Aldo A. DeAngelis (March 13, 1931 – February 13, 2004) was an American politician and businessman.

Born in Chicago Heights, Illinois, DeAngelis graduated from Bloom High School. He served as a public information officer in the United States Army from 1954 to 1956. DeAngelis graduated from Knox College in Galesburg, Illinois. He also sent to University of Chicago and Governors State University. He moved to Texas and started a steel and tube company. He then moved back to Chicago Heights, Illinois, and started the Vulcan Metal and Tube Company. 
DeAngelis ran for Illinois Senate in the 1978 general election.
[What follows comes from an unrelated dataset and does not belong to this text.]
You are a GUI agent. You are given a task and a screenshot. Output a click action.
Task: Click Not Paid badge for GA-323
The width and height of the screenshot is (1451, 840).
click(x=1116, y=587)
In the Republican primary, DeAngelis defeated State Representative Thomas Miller, the preferred candidate of Governor James R. Thompson. In the general election, DeAngelis defeated Democratic incumbent Robert Lane. He served in the Illinois State Senate from 1979 to 1997. DeAngelis then sold his business. During the 1990s, DeAngelis served as a member of the Illinois Republican Party Central Committee from Illinois's 4th congressional district.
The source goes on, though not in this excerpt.